### EXTRACTED RECORDS ###
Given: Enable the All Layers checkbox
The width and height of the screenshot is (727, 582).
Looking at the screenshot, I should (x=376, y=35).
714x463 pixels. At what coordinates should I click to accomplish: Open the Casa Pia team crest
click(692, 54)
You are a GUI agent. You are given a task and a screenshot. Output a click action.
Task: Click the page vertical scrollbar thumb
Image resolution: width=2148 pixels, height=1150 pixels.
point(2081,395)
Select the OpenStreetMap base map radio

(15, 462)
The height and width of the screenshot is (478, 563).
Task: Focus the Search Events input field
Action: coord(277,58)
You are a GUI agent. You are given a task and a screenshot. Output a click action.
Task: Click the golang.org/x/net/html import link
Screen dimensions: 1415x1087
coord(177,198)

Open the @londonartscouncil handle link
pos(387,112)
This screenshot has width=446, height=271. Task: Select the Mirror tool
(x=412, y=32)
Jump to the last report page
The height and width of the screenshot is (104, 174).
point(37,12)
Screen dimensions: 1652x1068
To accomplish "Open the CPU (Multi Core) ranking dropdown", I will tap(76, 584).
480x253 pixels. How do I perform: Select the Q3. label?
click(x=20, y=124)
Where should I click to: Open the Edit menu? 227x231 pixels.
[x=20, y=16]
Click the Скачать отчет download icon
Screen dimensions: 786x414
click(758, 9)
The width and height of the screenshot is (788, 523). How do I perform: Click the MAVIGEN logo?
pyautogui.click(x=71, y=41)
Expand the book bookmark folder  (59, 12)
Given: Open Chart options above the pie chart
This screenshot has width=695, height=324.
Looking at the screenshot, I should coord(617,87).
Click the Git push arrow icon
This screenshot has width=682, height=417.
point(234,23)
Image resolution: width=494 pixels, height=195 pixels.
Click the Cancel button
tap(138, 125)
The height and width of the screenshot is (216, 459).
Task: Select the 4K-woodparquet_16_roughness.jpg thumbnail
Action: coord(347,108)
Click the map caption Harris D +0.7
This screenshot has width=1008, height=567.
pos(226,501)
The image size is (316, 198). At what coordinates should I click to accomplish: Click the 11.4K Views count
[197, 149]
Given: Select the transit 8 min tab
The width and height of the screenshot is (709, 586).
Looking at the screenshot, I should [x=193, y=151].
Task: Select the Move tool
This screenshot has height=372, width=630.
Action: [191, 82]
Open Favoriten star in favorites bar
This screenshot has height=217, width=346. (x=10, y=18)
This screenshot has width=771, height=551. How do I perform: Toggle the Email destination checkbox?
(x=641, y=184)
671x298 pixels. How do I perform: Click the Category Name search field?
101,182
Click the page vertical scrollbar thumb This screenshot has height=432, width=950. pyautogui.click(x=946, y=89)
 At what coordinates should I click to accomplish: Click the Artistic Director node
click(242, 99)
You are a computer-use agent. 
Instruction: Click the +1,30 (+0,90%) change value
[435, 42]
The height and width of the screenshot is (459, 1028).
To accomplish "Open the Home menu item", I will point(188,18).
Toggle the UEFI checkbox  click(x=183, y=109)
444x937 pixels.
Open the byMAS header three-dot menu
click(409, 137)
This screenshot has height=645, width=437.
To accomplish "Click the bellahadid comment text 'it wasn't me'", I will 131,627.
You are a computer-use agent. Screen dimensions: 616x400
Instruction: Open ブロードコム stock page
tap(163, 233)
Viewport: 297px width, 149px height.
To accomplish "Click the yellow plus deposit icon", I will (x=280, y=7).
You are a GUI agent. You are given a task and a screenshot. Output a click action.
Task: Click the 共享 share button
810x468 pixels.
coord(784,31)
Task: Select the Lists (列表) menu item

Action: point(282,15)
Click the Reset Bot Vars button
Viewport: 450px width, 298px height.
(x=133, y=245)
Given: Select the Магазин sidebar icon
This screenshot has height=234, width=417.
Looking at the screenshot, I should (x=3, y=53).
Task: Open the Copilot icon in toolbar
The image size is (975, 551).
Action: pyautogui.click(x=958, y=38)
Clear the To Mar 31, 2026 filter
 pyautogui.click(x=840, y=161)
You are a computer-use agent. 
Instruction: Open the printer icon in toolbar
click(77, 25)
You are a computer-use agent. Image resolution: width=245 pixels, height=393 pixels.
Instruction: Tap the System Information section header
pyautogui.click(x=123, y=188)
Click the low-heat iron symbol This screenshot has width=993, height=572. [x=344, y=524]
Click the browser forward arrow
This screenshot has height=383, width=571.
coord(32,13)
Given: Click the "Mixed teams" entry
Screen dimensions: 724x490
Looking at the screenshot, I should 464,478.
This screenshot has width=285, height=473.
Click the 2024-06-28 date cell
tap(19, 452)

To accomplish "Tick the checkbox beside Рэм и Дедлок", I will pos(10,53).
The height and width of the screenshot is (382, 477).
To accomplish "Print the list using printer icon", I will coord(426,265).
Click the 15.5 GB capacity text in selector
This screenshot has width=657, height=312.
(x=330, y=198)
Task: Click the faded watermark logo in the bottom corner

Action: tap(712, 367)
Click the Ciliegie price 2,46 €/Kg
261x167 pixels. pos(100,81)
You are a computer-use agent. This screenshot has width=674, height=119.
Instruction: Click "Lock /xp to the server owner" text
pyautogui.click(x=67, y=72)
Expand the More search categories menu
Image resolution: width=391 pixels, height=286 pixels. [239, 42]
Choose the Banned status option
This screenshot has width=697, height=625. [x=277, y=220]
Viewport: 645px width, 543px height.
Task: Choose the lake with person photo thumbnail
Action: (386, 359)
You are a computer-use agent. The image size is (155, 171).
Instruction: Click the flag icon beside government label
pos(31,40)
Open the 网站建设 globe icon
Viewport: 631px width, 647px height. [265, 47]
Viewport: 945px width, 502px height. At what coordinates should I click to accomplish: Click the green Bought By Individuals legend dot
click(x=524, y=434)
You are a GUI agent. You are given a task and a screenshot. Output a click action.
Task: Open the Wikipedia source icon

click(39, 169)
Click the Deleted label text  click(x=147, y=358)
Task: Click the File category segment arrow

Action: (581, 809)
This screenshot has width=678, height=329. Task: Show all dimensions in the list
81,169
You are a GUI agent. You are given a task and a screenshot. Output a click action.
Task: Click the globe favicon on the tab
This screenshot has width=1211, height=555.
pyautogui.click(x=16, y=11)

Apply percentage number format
###
* [WORK INSTRUCTIONS]:
Convert every line of the listing above into a Markdown table with the columns "No." and "Text", numbering the rows in order and omitting blank lines.

* [WRITTEN ANSWER]:
| No. | Text |
|---|---|
| 1 | Given: Enable the All Layers checkbox |
| 2 | The width and height of the screenshot is (727, 582). |
| 3 | Looking at the screenshot, I should (x=376, y=35). |
| 4 | 714x463 pixels. At what coordinates should I click to accomplish: Open the Casa Pia team crest |
| 5 | click(692, 54) |
| 6 | You are a GUI agent. You are given a task and a screenshot. Output a click action. |
| 7 | Task: Click the page vertical scrollbar thumb |
| 8 | Image resolution: width=2148 pixels, height=1150 pixels. |
| 9 | point(2081,395) |
| 10 | Select the OpenStreetMap base map radio |
| 11 | (15, 462) |
| 12 | The height and width of the screenshot is (478, 563). |
| 13 | Task: Focus the Search Events input field |
| 14 | Action: coord(277,58) |
| 15 | You are a GUI agent. You are given a task and a screenshot. Output a click action. |
| 16 | Task: Click the golang.org/x/net/html import link |
| 17 | Screen dimensions: 1415x1087 |
| 18 | coord(177,198) |
| 19 | Open the @londonartscouncil handle link |
| 20 | pos(387,112) |
| 21 | This screenshot has width=446, height=271. Task: Select the Mirror tool |
| 22 | (x=412, y=32) |
| 23 | Jump to the last report page |
| 24 | The height and width of the screenshot is (104, 174). |
| 25 | point(37,12) |
| 26 | Screen dimensions: 1652x1068 |
| 27 | To accomplish "Open the CPU (Multi Core) ranking dropdown", I will tap(76, 584). |
| 28 | 480x253 pixels. How do I perform: Select the Q3. label? |
| 29 | click(x=20, y=124) |
| 30 | Where should I click to: Open the Edit menu? 227x231 pixels. |
| 31 | [x=20, y=16] |
| 32 | Click the Скачать отчет download icon |
| 33 | Screen dimensions: 786x414 |
| 34 | click(758, 9) |
| 35 | The width and height of the screenshot is (788, 523). How do I perform: Click the MAVIGEN logo? |
| 36 | pyautogui.click(x=71, y=41) |
| 37 | Expand the book bookmark folder  (59, 12) |
| 38 | Given: Open Chart options above the pie chart |
| 39 | This screenshot has width=695, height=324. |
| 40 | Looking at the screenshot, I should coord(617,87). |
| 41 | Click the Git push arrow icon |
| 42 | This screenshot has width=682, height=417. |
| 43 | point(234,23) |
| 44 | Image resolution: width=494 pixels, height=195 pixels. |
| 45 | Click the Cancel button |
| 46 | tap(138, 125) |
| 47 | The height and width of the screenshot is (216, 459). |
| 48 | Task: Select the 4K-woodparquet_16_roughness.jpg thumbnail |
| 49 | Action: coord(347,108) |
| 50 | Click the map caption Harris D +0.7 |
| 51 | This screenshot has width=1008, height=567. |
| 52 | pos(226,501) |
| 53 | The image size is (316, 198). At what coordinates should I click to accomplish: Click the 11.4K Views count |
| 54 | [197, 149] |
| 55 | Given: Select the transit 8 min tab |
| 56 | The width and height of the screenshot is (709, 586). |
| 57 | Looking at the screenshot, I should [x=193, y=151]. |
| 58 | Task: Select the Move tool |
| 59 | This screenshot has height=372, width=630. |
| 60 | Action: [191, 82] |
| 61 | Open Favoriten star in favorites bar |
| 62 | This screenshot has height=217, width=346. (x=10, y=18) |
| 63 | This screenshot has width=771, height=551. How do I perform: Toggle the Email destination checkbox? |
| 64 | (x=641, y=184) |
| 65 | 671x298 pixels. How do I perform: Click the Category Name search field? |
| 66 | 101,182 |
| 67 | Click the page vertical scrollbar thumb This screenshot has height=432, width=950. pyautogui.click(x=946, y=89) |
| 68 |  At what coordinates should I click to accomplish: Click the Artistic Director node |
| 69 | click(242, 99) |
| 70 | You are a computer-use agent.  |
| 71 | Instruction: Click the +1,30 (+0,90%) change value |
| 72 | [435, 42] |
| 73 | The height and width of the screenshot is (459, 1028). |
| 74 | To accomplish "Open the Home menu item", I will point(188,18). |
| 75 | Toggle the UEFI checkbox  click(x=183, y=109) |
| 76 | 444x937 pixels. |
| 77 | Open the byMAS header three-dot menu |
| 78 | click(409, 137) |
| 79 | This screenshot has height=645, width=437. |
| 80 | To accomplish "Click the bellahadid comment text 'it wasn't me'", I will 131,627. |
| 81 | You are a computer-use agent. Screen dimensions: 616x400 |
| 82 | Instruction: Open ブロードコム stock page |
| 83 | tap(163, 233) |
| 84 | Viewport: 297px width, 149px height. |
| 85 | To accomplish "Click the yellow plus deposit icon", I will (x=280, y=7). |
| 86 | You are a GUI agent. You are given a task and a screenshot. Output a click action. |
| 87 | Task: Click the 共享 share button |
| 88 | 810x468 pixels. |
| 89 | coord(784,31) |
| 90 | Task: Select the Lists (列表) menu item |
| 91 | Action: point(282,15) |
| 92 | Click the Reset Bot Vars button |
| 93 | Viewport: 450px width, 298px height. |
| 94 | (x=133, y=245) |
| 95 | Given: Select the Магазин sidebar icon |
| 96 | This screenshot has height=234, width=417. |
| 97 | Looking at the screenshot, I should (x=3, y=53). |
| 98 | Task: Open the Copilot icon in toolbar |
| 99 | The image size is (975, 551). |
| 100 | Action: pyautogui.click(x=958, y=38) |
| 101 | Clear the To Mar 31, 2026 filter |
| 102 |  pyautogui.click(x=840, y=161) |
| 103 | You are a computer-use agent.  |
| 104 | Instruction: Open the printer icon in toolbar |
| 105 | click(77, 25) |
| 106 | You are a computer-use agent. Image resolution: width=245 pixels, height=393 pixels. |
| 107 | Instruction: Tap the System Information section header |
| 108 | pyautogui.click(x=123, y=188) |
| 109 | Click the low-heat iron symbol This screenshot has width=993, height=572. [x=344, y=524] |
| 110 | Click the browser forward arrow |
| 111 | This screenshot has height=383, width=571. |
| 112 | coord(32,13) |
| 113 | Given: Click the "Mixed teams" entry |
| 114 | Screen dimensions: 724x490 |
| 115 | Looking at the screenshot, I should 464,478. |
| 116 | This screenshot has width=285, height=473. |
| 117 | Click the 2024-06-28 date cell |
| 118 | tap(19, 452) |
| 119 | To accomplish "Tick the checkbox beside Рэм и Дедлок", I will pos(10,53). |
| 120 | The height and width of the screenshot is (382, 477). |
| 121 | To accomplish "Print the list using printer icon", I will coord(426,265). |
| 122 | Click the 15.5 GB capacity text in selector |
| 123 | This screenshot has width=657, height=312. |
| 124 | (x=330, y=198) |
| 125 | Task: Click the faded watermark logo in the bottom corner |
| 126 | Action: tap(712, 367) |
| 127 | Click the Ciliegie price 2,46 €/Kg |
| 128 | 261x167 pixels. pos(100,81) |
| 129 | You are a computer-use agent. This screenshot has width=674, height=119. |
| 130 | Instruction: Click "Lock /xp to the server owner" text |
| 131 | pyautogui.click(x=67, y=72) |
| 132 | Expand the More search categories menu |
| 133 | Image resolution: width=391 pixels, height=286 pixels. [239, 42] |
| 134 | Choose the Banned status option |
| 135 | This screenshot has width=697, height=625. [x=277, y=220] |
| 136 | Viewport: 645px width, 543px height. |
| 137 | Task: Choose the lake with person photo thumbnail |
| 138 | Action: (386, 359) |
| 139 | You are a computer-use agent. The image size is (155, 171). |
| 140 | Instruction: Click the flag icon beside government label |
| 141 | pos(31,40) |
| 142 | Open the 网站建设 globe icon |
| 143 | Viewport: 631px width, 647px height. [265, 47] |
| 144 | Viewport: 945px width, 502px height. At what coordinates should I click to accomplish: Click the green Bought By Individuals legend dot |
| 145 | click(x=524, y=434) |
| 146 | You are a GUI agent. You are given a task and a screenshot. Output a click action. |
| 147 | Task: Open the Wikipedia source icon |
| 148 | click(39, 169) |
| 149 | Click the Deleted label text  click(x=147, y=358) |
| 150 | Task: Click the File category segment arrow |
| 151 | Action: (581, 809) |
| 152 | This screenshot has width=678, height=329. Task: Show all dimensions in the list |
| 153 | 81,169 |
| 154 | You are a GUI agent. You are given a task and a screenshot. Output a click action. |
| 155 | Task: Click the globe favicon on the tab |
| 156 | This screenshot has width=1211, height=555. |
| 157 | pyautogui.click(x=16, y=11) |
| 158 | Apply percentage number format |